The stone floor of the cottage was icy. Lord knew why anyone wore a nightshirt, he decided: freezing draughts crept under the blasted thing, wrapping around his thighs and chilling more personal parts.
However did women stand it?
He found his clothes and dragged on a pair of drawers, breeches, woolen stockings, and his one surviving boot. Better, but still very cold. Colder outside. He shrugged into his coat, then hopped to the back door.
There he found the ugly pair of working man’s boots that Maddy wore for working outside. He shoved the toe of his injured foot into one, and limped out to the outhouse.
By the time he came inside he was shivering. He added a small log to the fire. A week ago he would have built a really good blaze. He loved a roaring fire, loved watching the flames dance and the sparks fly. There was a primitive satisfaction in making a fire roar.
But Maddy and the children had to gather the fuel themselves, wandering the forest in search of fallen timber, then dragging it home, chopping it as needed.
On that thought, he went back outside, found the ax she kept just inside the back door, chopped up the rest of her wood, and stacked it neatly by the back door. The combination of exercise and cold, fresh air got his blood moving again. He felt better than he had in days.
He prowled around the cottage in a kind of hop-limp, looking for something else to do. It was remarkably bare. Every item it contained had a utilitarian purpose, except for a handful of very amateurish and crudely framed watercolors that hung on the walls, signed Jane Woodford and Susan Woodford. Susan’s were rather good.

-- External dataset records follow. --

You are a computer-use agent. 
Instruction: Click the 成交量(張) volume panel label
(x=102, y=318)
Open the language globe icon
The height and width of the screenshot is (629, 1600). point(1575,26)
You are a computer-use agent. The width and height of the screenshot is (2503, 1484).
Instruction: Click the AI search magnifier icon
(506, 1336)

He was about to return to the hearth when he noticed a small, brown leather case tucked away on a corner shelf. His curiosity was instantly roused. He hesitated. As a guest, he should respect his hostess’s privacy. But he wanted to discover why she was being harassed by an imitation ghost and a bullying estate manager. The case could contain useful information.
Or so he told himself.
He brought it to the fireside to examine the contents. He found an unframed miniature carefully wrapped in a beautiful piece of antique brocade, a portrait of an enchantingly pretty girl in the costume of last century, with powdered hair piled high. Who was she? He rewrapped it carefully.

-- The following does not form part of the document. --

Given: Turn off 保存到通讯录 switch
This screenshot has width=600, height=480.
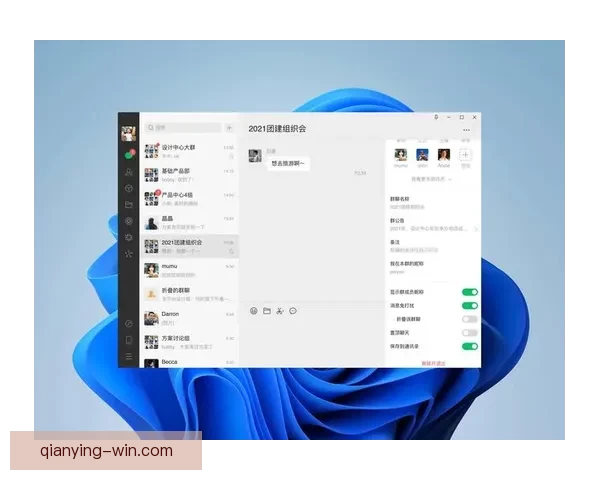Looking at the screenshot, I should click(469, 346).
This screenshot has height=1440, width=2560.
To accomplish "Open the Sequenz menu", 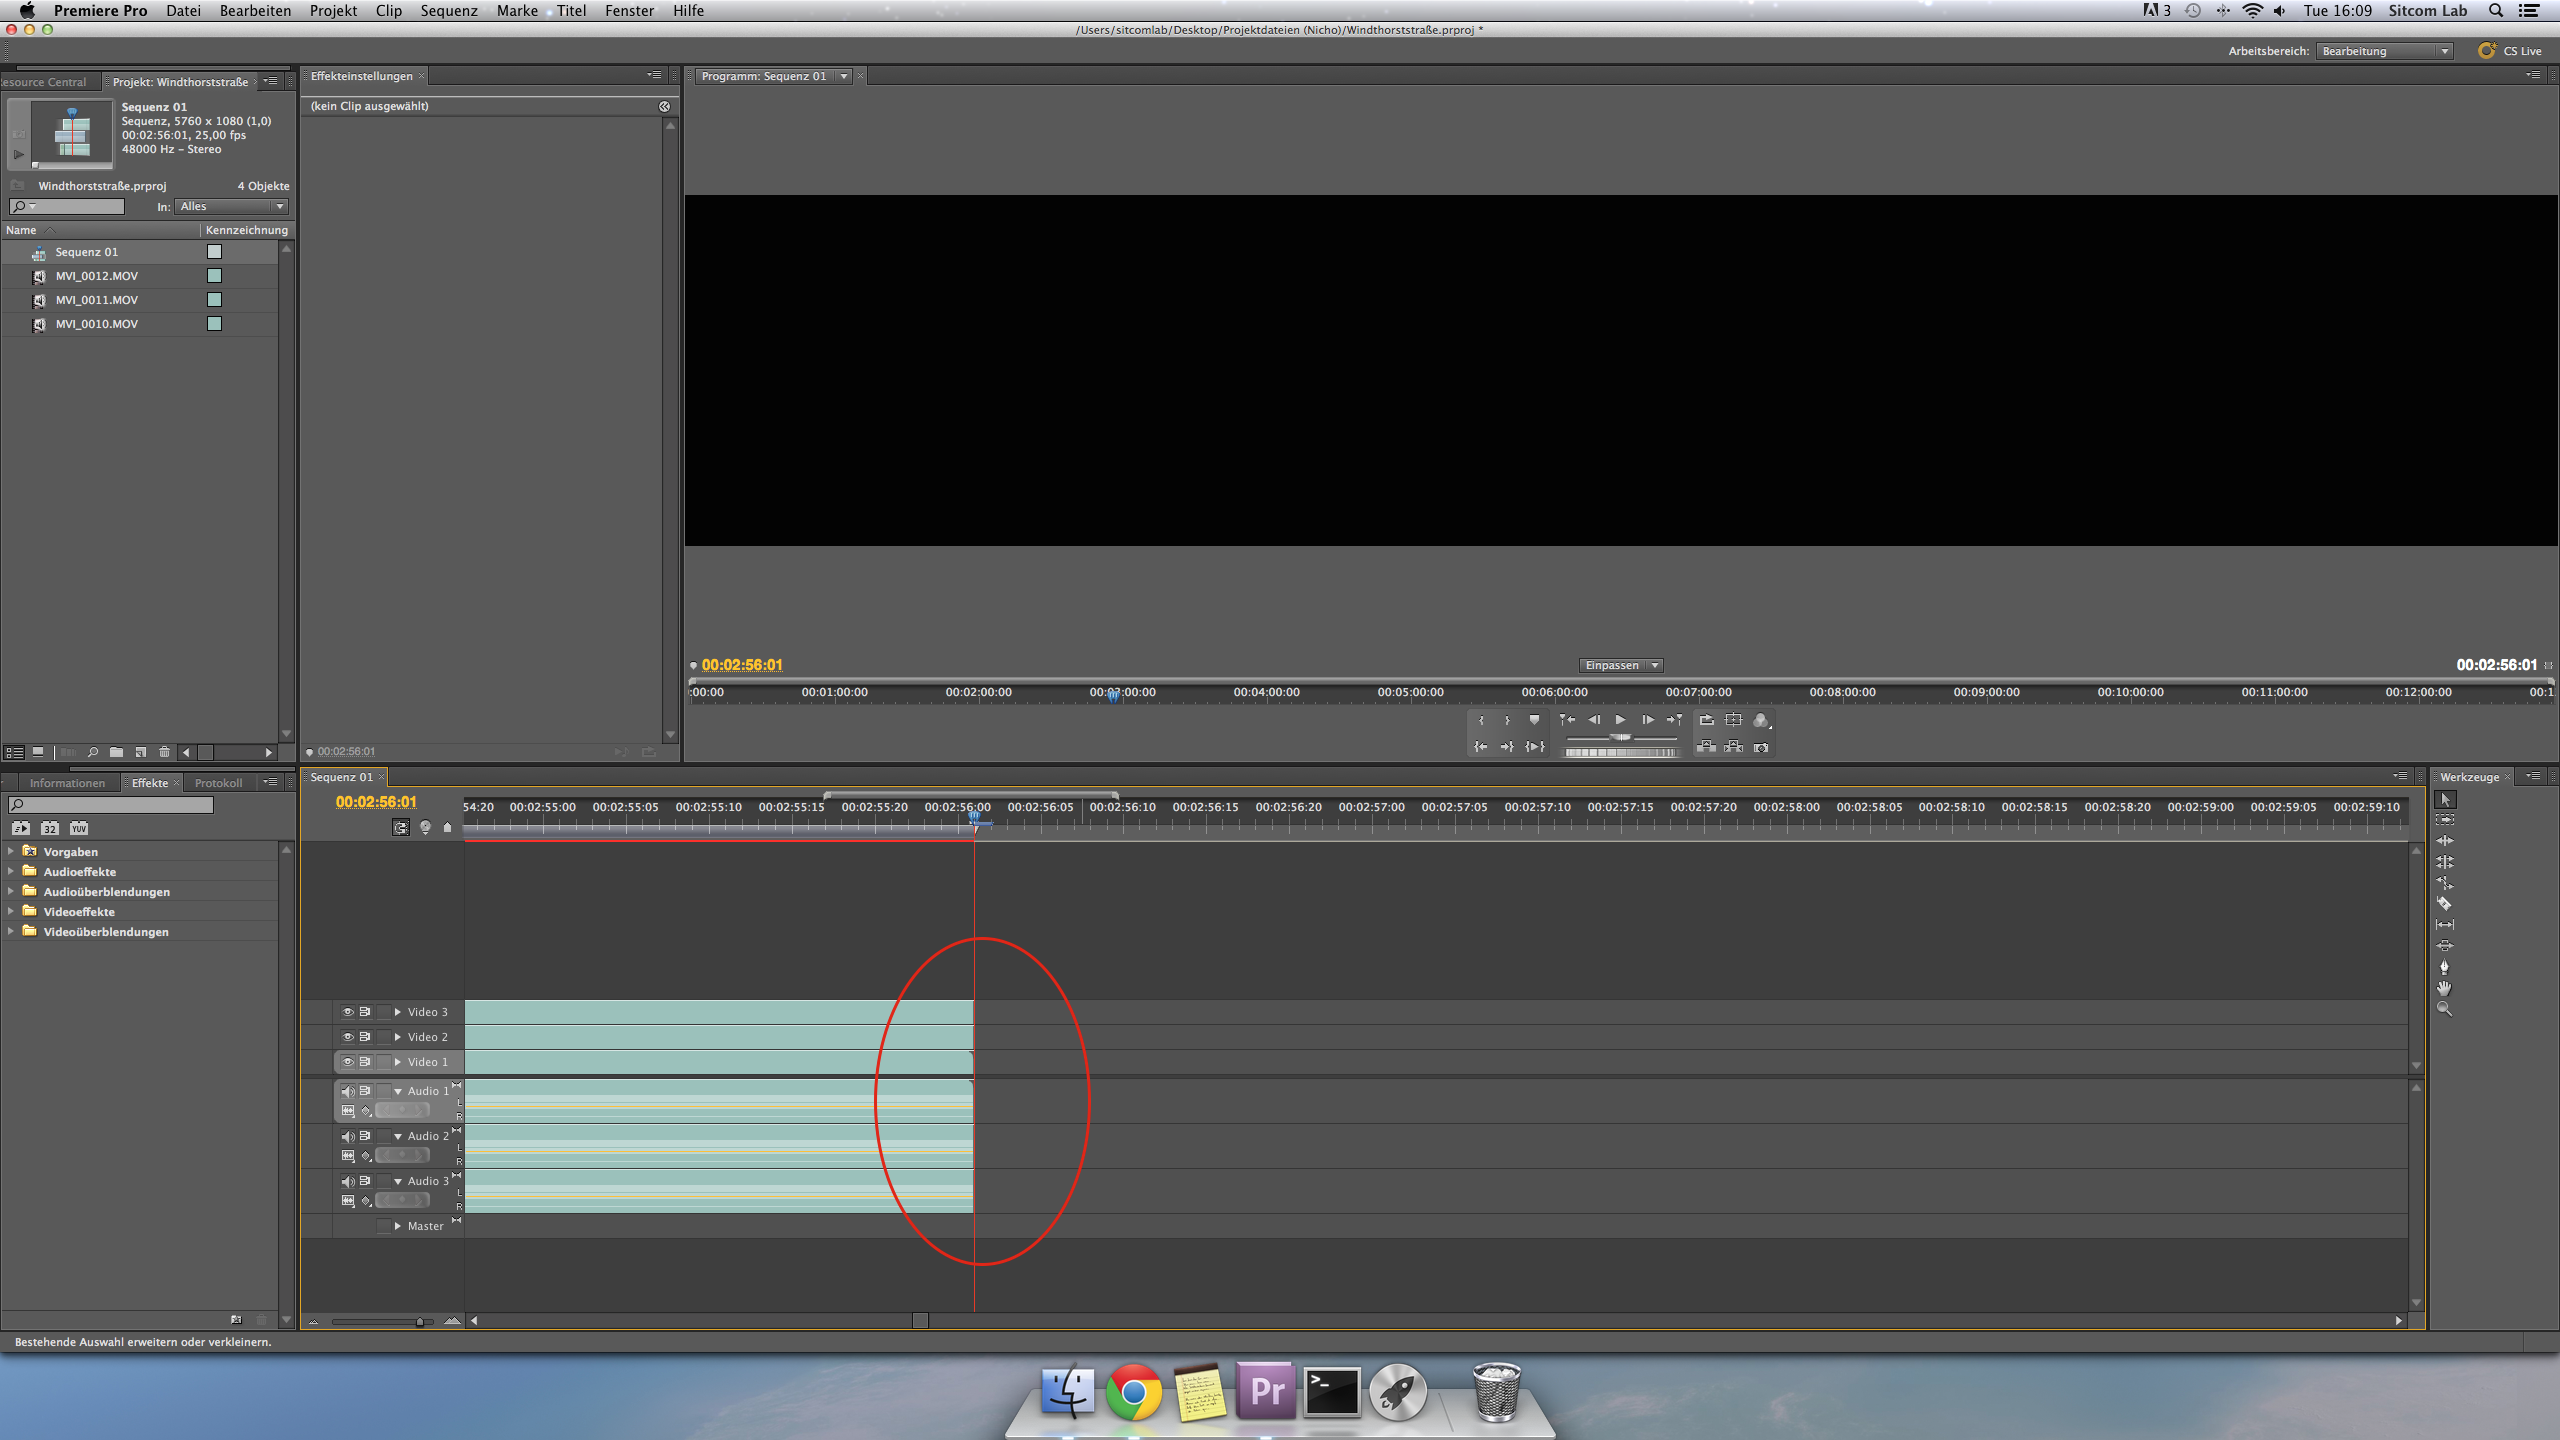I will tap(448, 11).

He found an old bible, in French, a battered tin containing a sixpence and two ha’pennies, an old-fashioned doll, and something wrapped in the same antique brocade as the miniature: a hand-bound sketchbook.

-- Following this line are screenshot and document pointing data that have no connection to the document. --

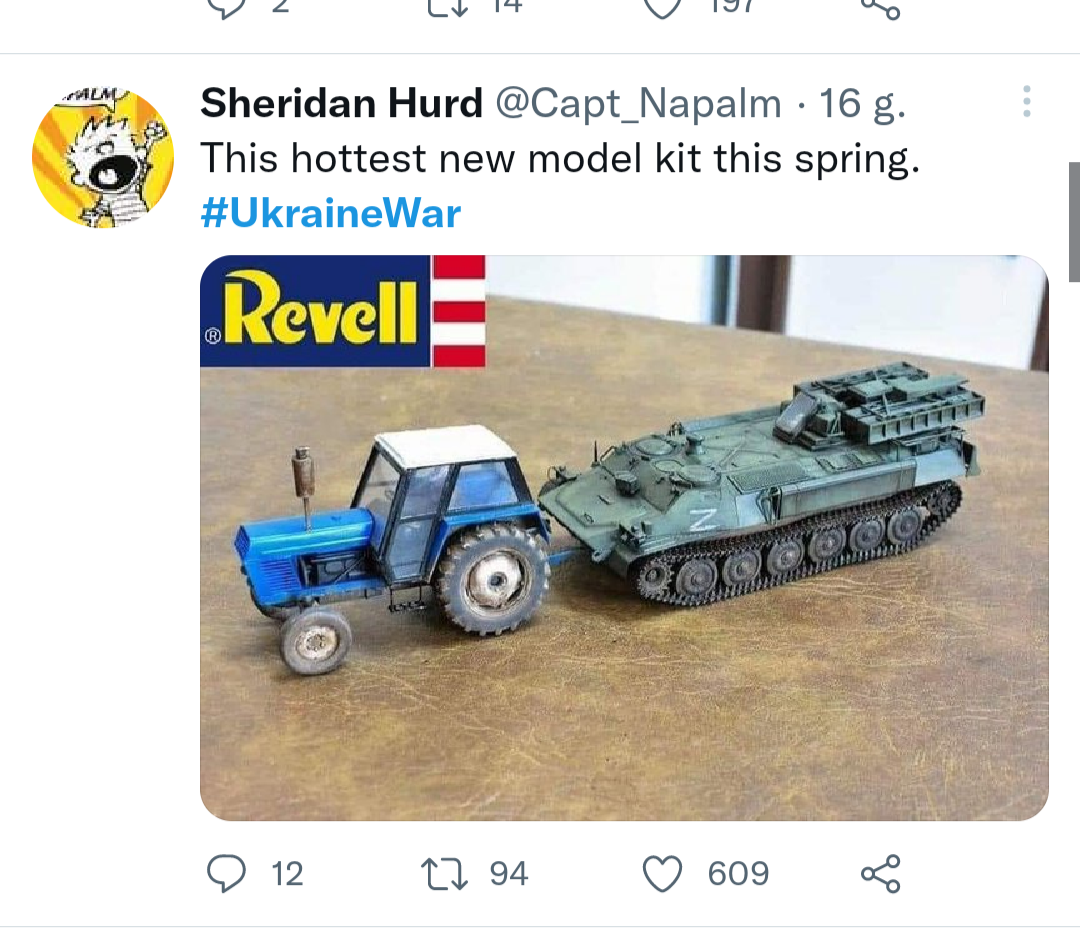Tap reply icon of the previous tweet at top
Image resolution: width=1080 pixels, height=937 pixels.
226,8
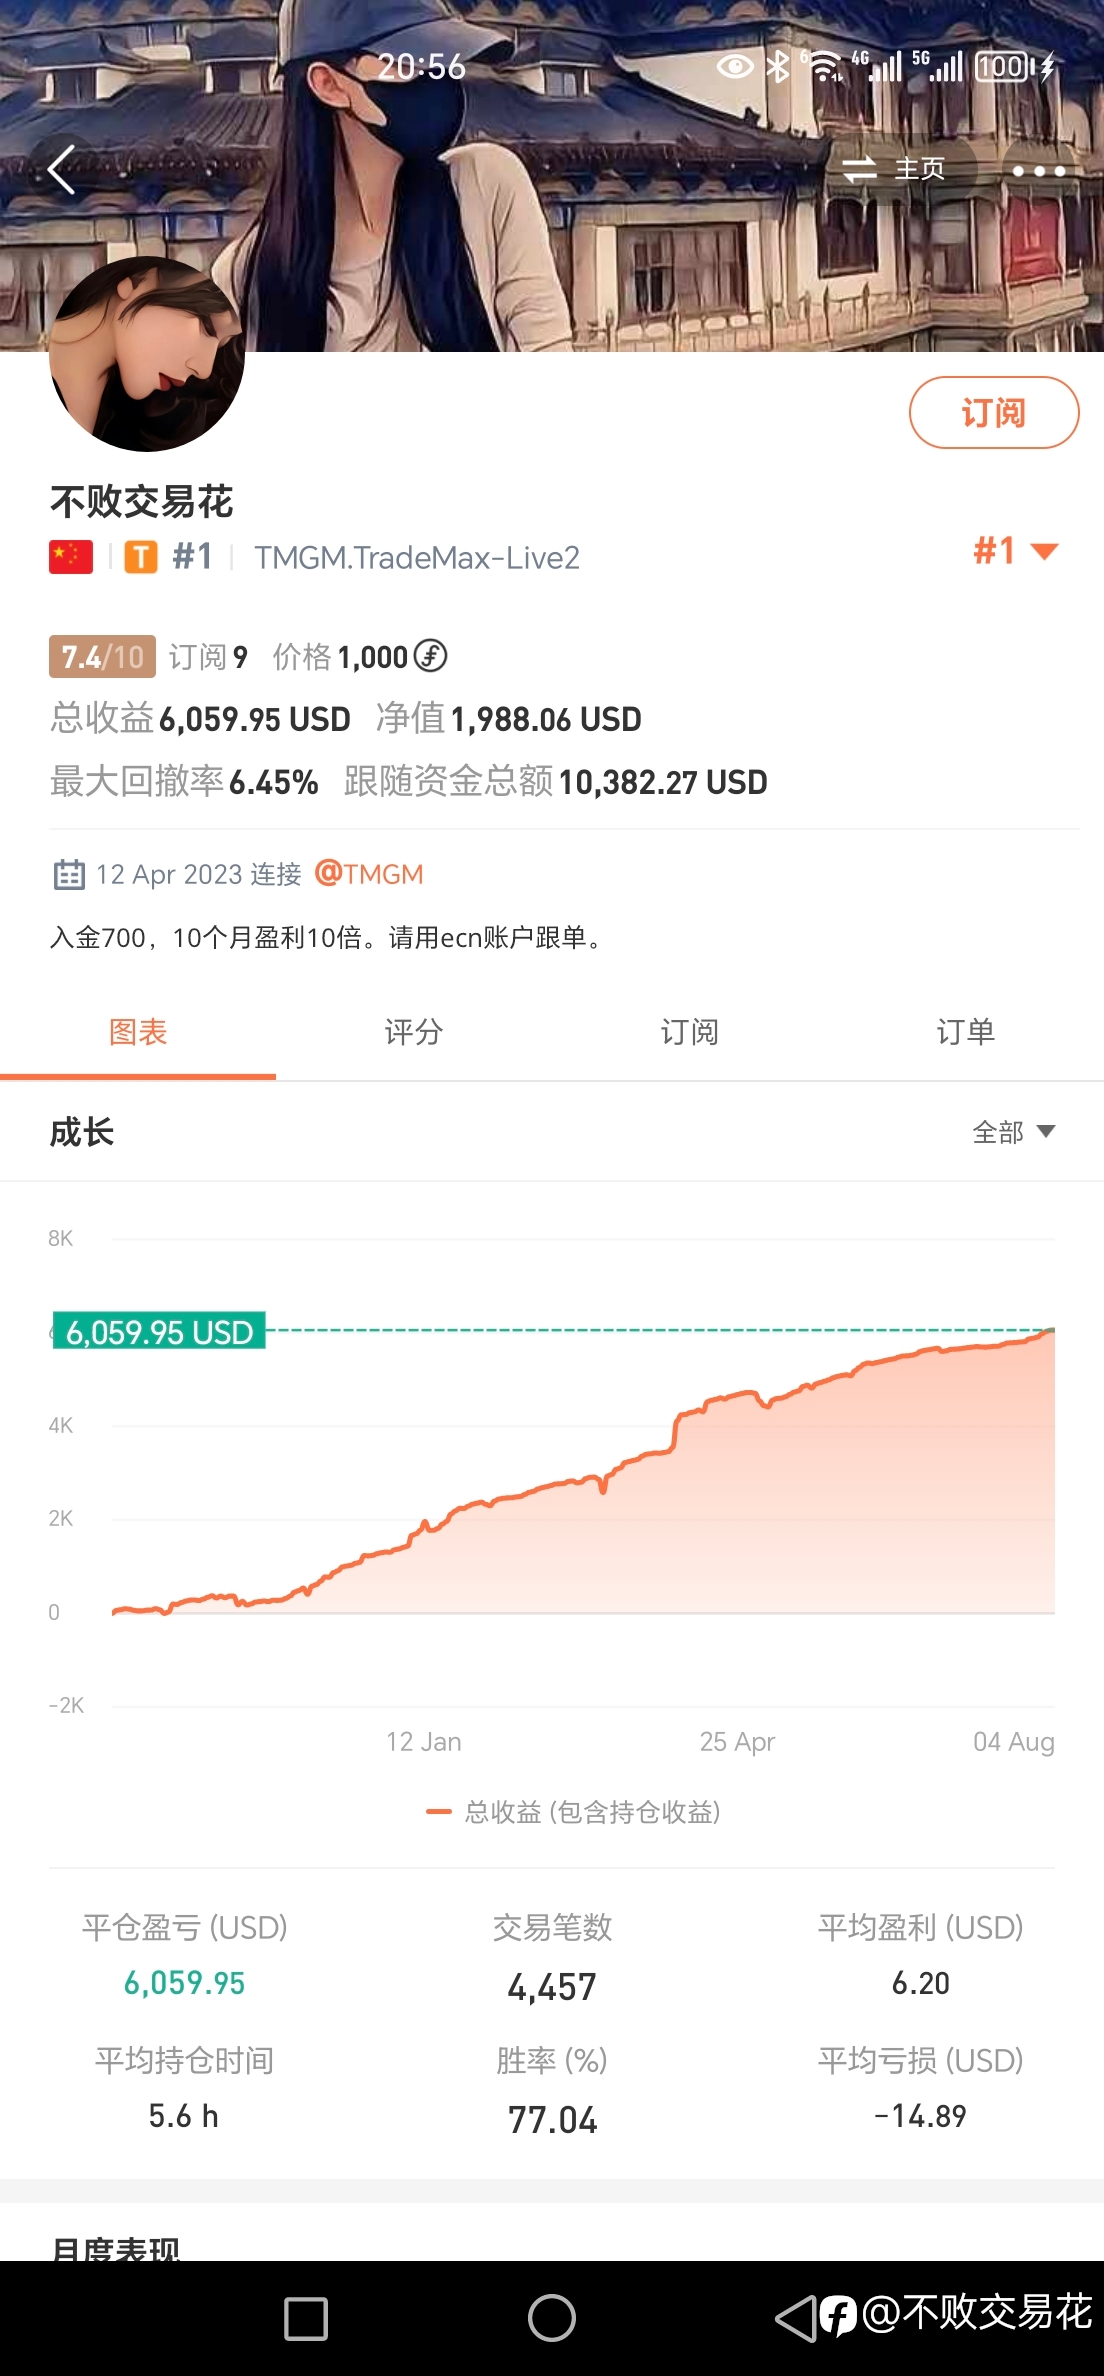Select the 订阅 tab next to 评分
This screenshot has height=2376, width=1104.
point(690,1032)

The sketchbook was fascinating, dozens of drawings and watercolors executed with a skilled amateur hand. He turned the pages carefully, flicking over the landscapes, and stopped, riveted, when he came to one of an earnest young girl. Maddy as a child, a vivid little face, with that same expression of faint anxiety lurking in her eyes.
He found another sketch where she was sitting with a thin-faced old lady with a careworn expression and severe, upright bearing. Her grandmother?
There was a delicate drawing of a tiny babe with a wizened, ancient face and eyes he somehow knew had never opened on this world: a portrait of grief.
There was a story here . . .
He examined the landscapes with greater interest now; a crumbling ruin of a castle, lovingly detailed; the garden of a small, rural cottage, a laborer’s cottage like this one and, in the foreground, the spare, upright figure of an old lady, veiled and gloved like a beekeeper; a few exquisitely rendered studies of wildlife—flowers, a fawn caught on the edge of a forest, a bee delving into a lavender flower. He rewrapped the sketchbook, his mind full of questions.
The last thing in the case was a cheaply bound, thick notebook tied with a faded ribbon. Curious, he untied it. Pages and pages of writing, French, in a round, girlish hand. A diary. The ink had started to fade at the edges but phrases jumped out at him.
He will be tall and handsome and very charming more charming even than Raoul and he will kiss my hand as if I am a princess and lead me onto the dance floor Grand-mère says he will come that I must be patient but nobody ever comes here and she says she read it in my tea-leaves but we never have tea anymore only tisanes and who ever heard of reading a fortune in a tisane?